Встать из-за стола. Вытащить из атласного корсажа пробирку с отваром белены. Хорошенько глотнуть. Зажмуриться. Фыркнуть. Встряхнуться. Глядясь в самовар с перепончатыми крылами, привести в порядок корпс-пейнт: аспидная помада, густые тени вокруг глаз, пудра на скулах, перевернутое сердечко на кончике носа.
За столом тринадцать свободных стульев под слоем пыли. И пять занятых. Закатный луч озаряет чашки-черепа.
— Други мои адические, — говорю я. — Пора!
Первым реагирует медвежонок-тленивец. Мигает тусклыми огоньками глазок. Его пыльная шерстка прошита грубой ниткой.
— Мож, отложим, а? — бурчит он. — На завтра? Чот так тлень…
— Осень сама себя не включит! Унылия, подъем!
Унылия отрывает лицо от блюдца, трет рукой, размазывая косметику.
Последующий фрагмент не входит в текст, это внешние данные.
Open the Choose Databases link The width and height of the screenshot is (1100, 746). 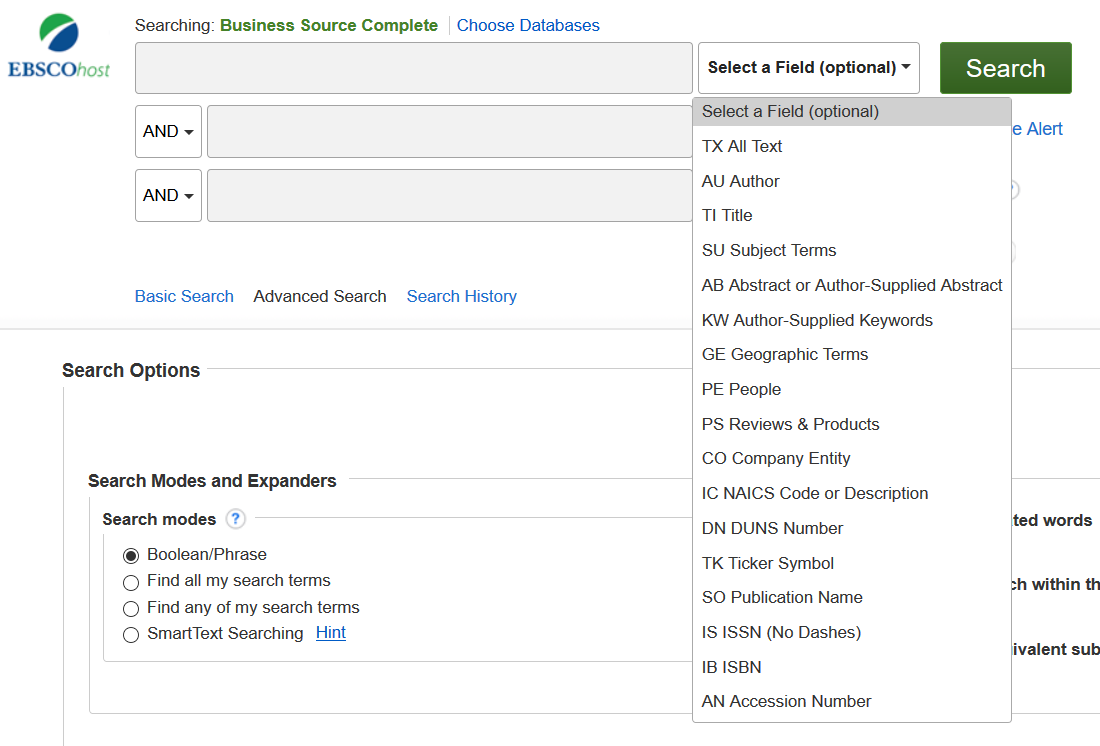click(528, 25)
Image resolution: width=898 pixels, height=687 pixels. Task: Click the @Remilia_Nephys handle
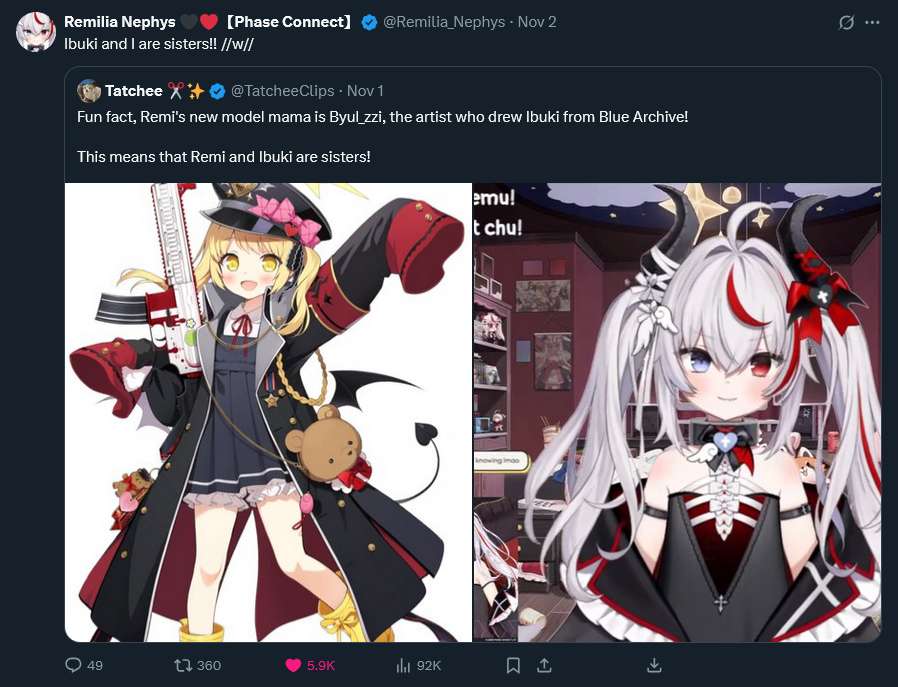(444, 22)
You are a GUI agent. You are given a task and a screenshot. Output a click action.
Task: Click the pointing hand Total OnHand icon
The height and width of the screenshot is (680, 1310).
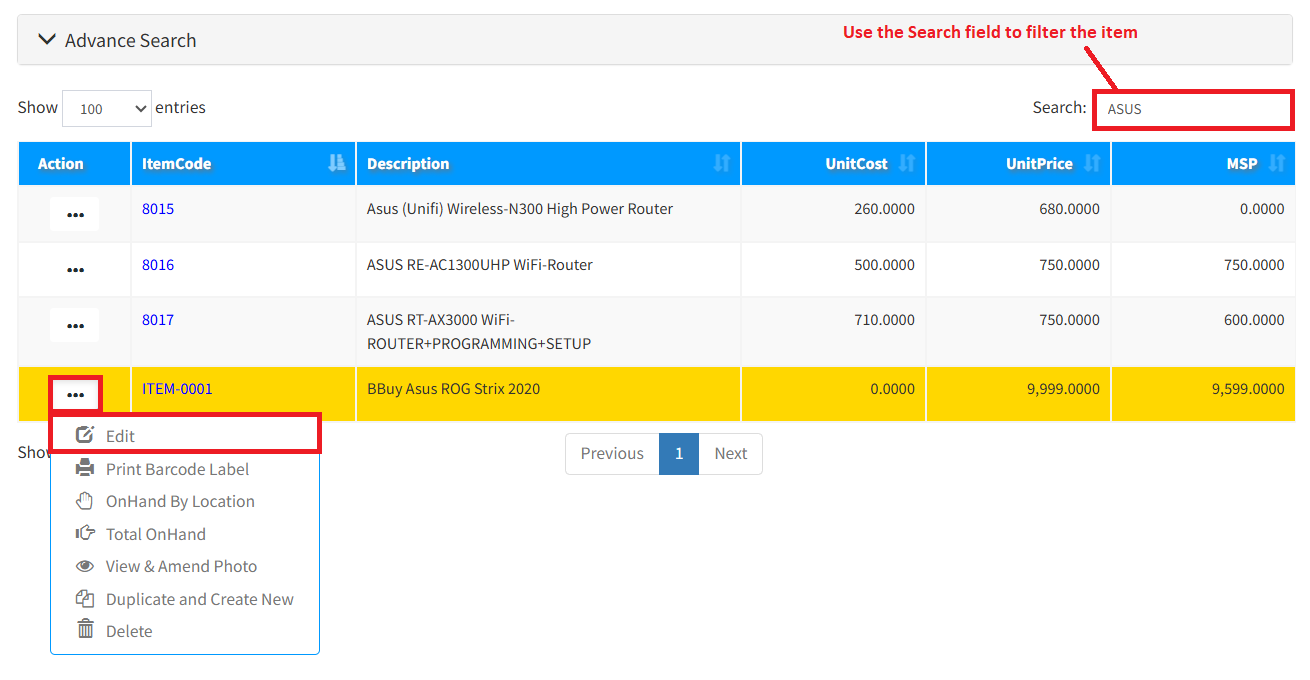click(x=85, y=534)
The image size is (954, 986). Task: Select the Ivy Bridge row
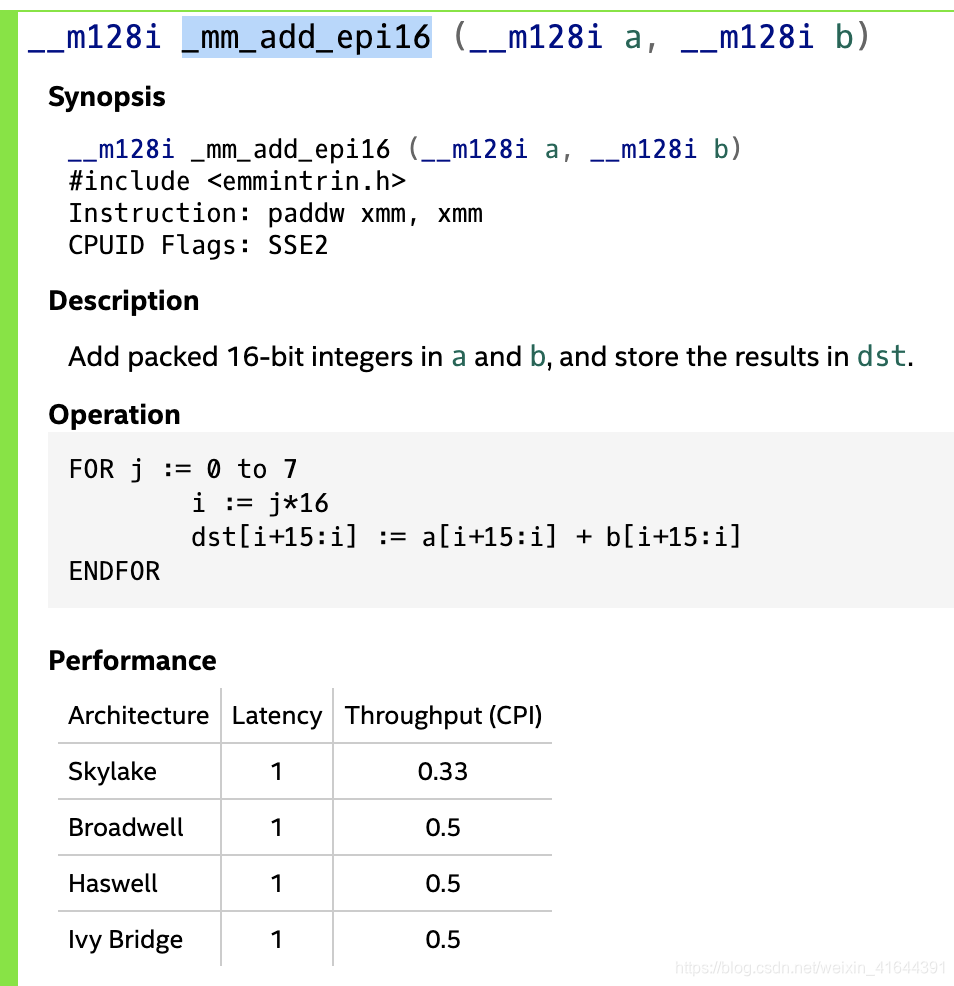click(x=305, y=939)
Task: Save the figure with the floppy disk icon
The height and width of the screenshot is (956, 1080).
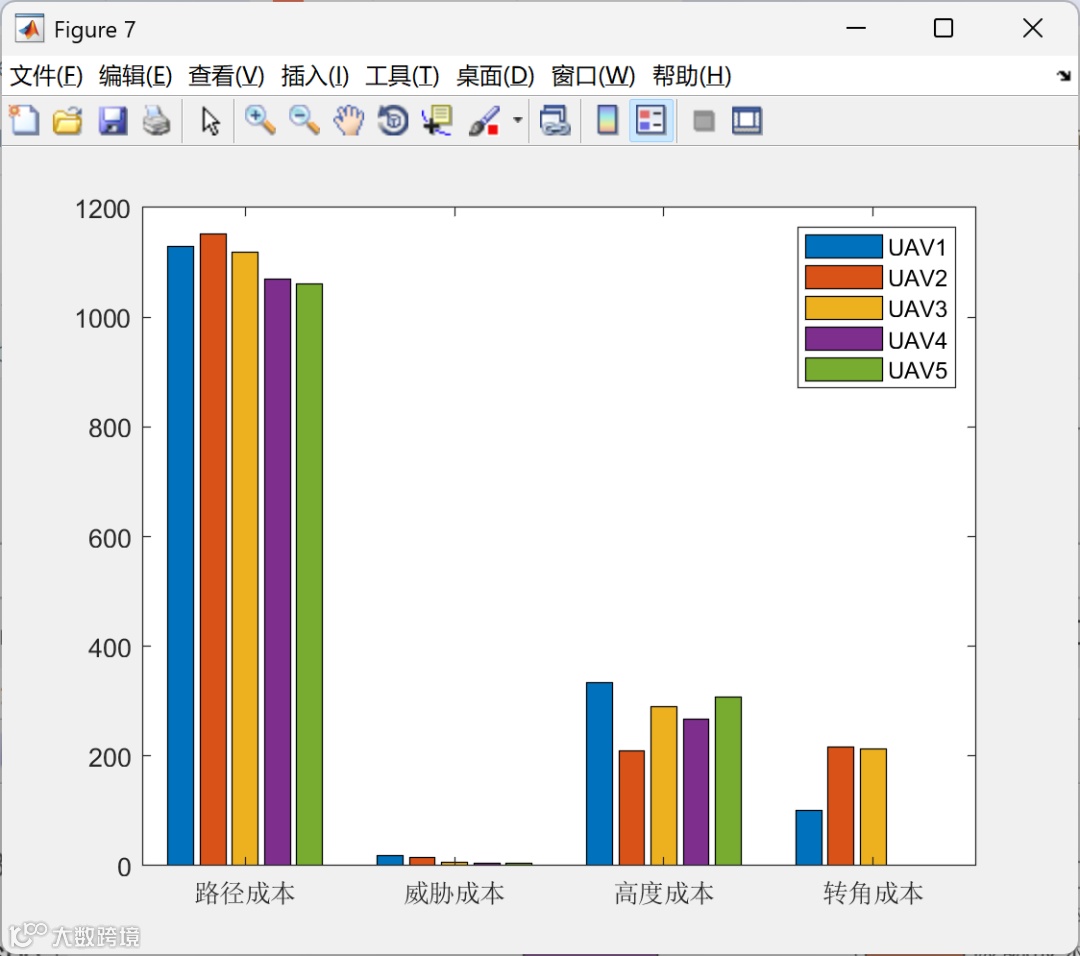Action: coord(112,121)
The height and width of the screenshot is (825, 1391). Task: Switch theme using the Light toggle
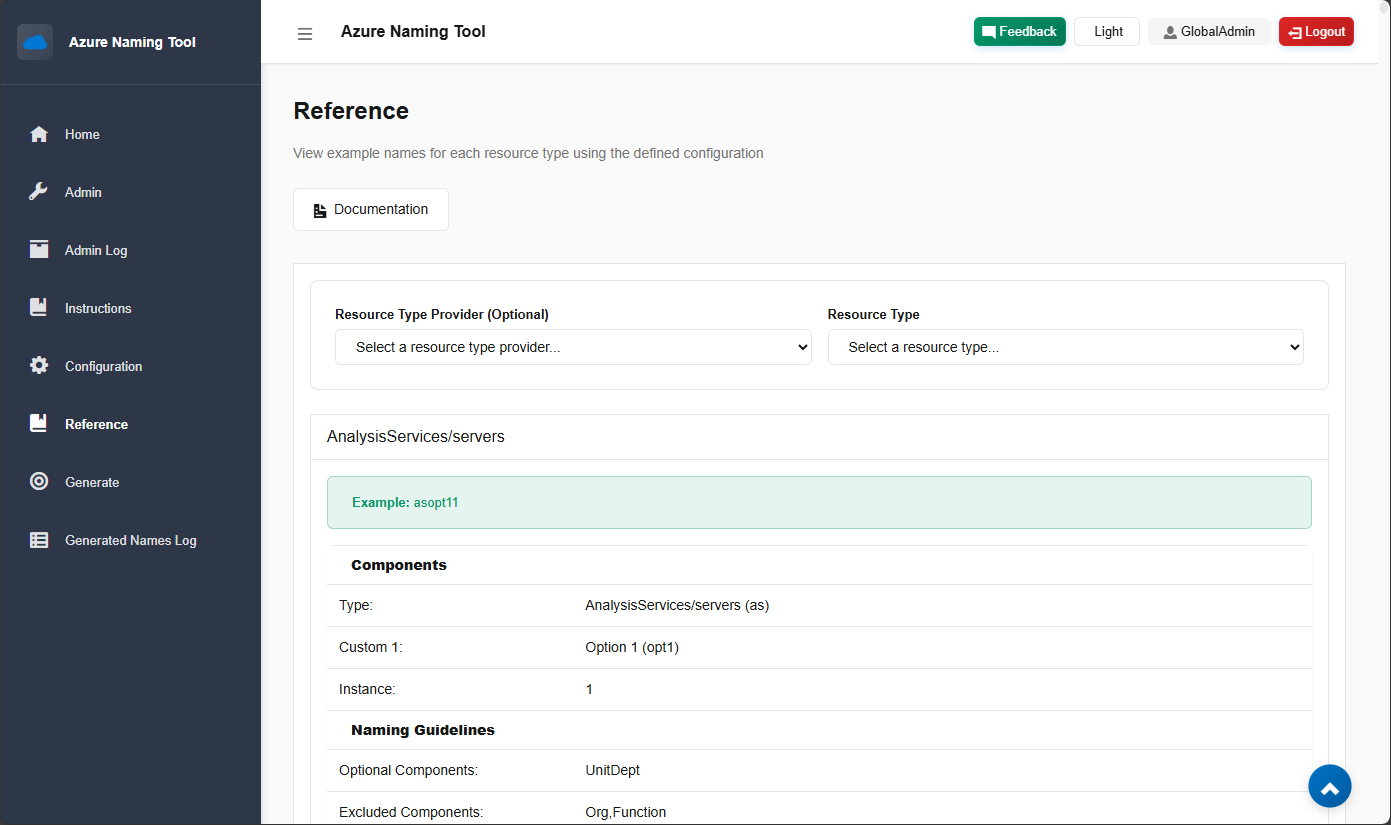[x=1106, y=31]
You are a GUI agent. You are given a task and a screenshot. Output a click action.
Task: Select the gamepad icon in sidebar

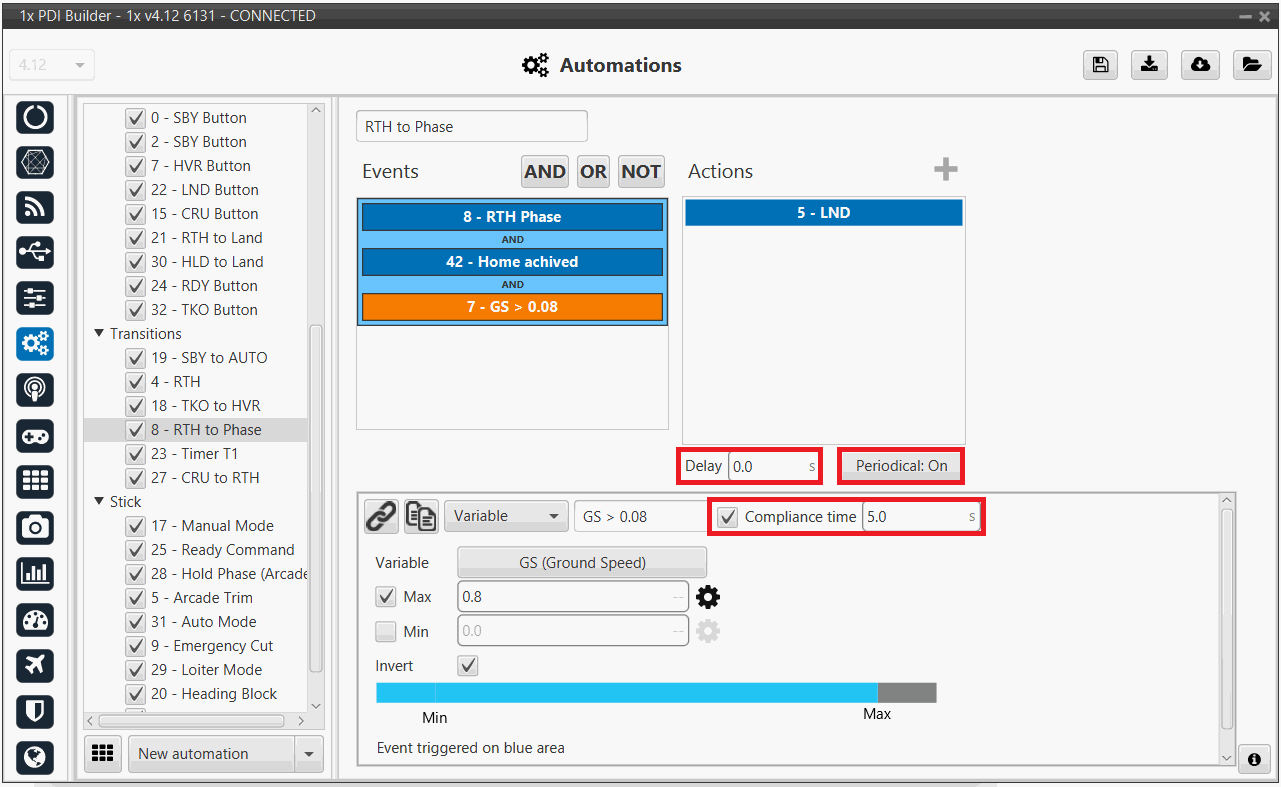(35, 436)
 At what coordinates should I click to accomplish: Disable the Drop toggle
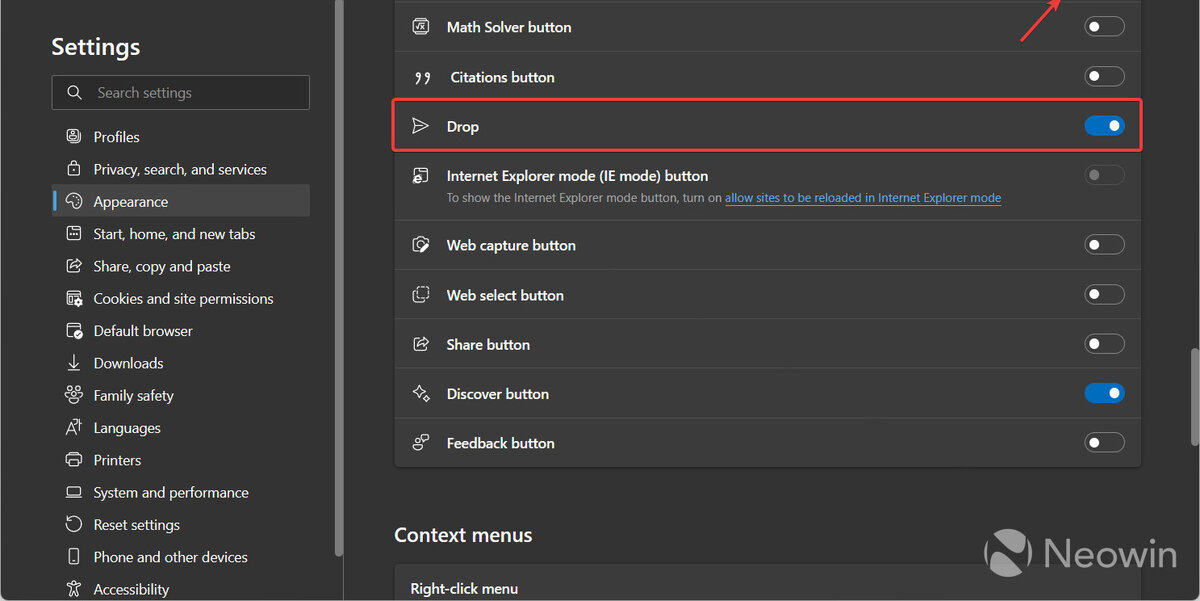click(x=1104, y=126)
Падает обратно.
— Что, пора?! — Дубак нехотя потягивается, разметывая полы необъятной угольной шубы, зевает. — Остались еще козимраки?
— Не-а, — скрипит Чумец. — Там только тщеты немного в самоваре…
Выпростав костлявые пальцы из рукавов сажевого балахона, он пытается распутать завязки маски с длинным клювом.
Оживает Жестяк — загораются лампочки, что-то отчаянно скрежещет и щелкает внутри потертого корпуса, шипит динамик за решетчатым забралом.
— А где Хандра? — хмурюсь я. — Никто её не видел?
— Да где-то носит её…
— Ничо, — машет лапкой тленивец. — Найдется. Завтра подключится.
— Все помнят свои задачи? — ищу в складках платья самокрутку с клещевиной.
— Понизить им работо… спи… собность, — тленивец трет лапкой лоб. — И это… афили… филиацию. Эскапизм? Стремление к одиночеству.
— Заставить дрожать от холода! — трясет бородой Дубак. — Заморозить.
— Утопить в соплях, замучить простудой! — кивает клювом Чумец.
— Кщ-щ… ц-ц-ц, — скрежещет Жестяк. Он завис.
Унылия громко сопит и причмокивает во сне.
— Кто вы? — нацеливаю на них агатовый ноготь.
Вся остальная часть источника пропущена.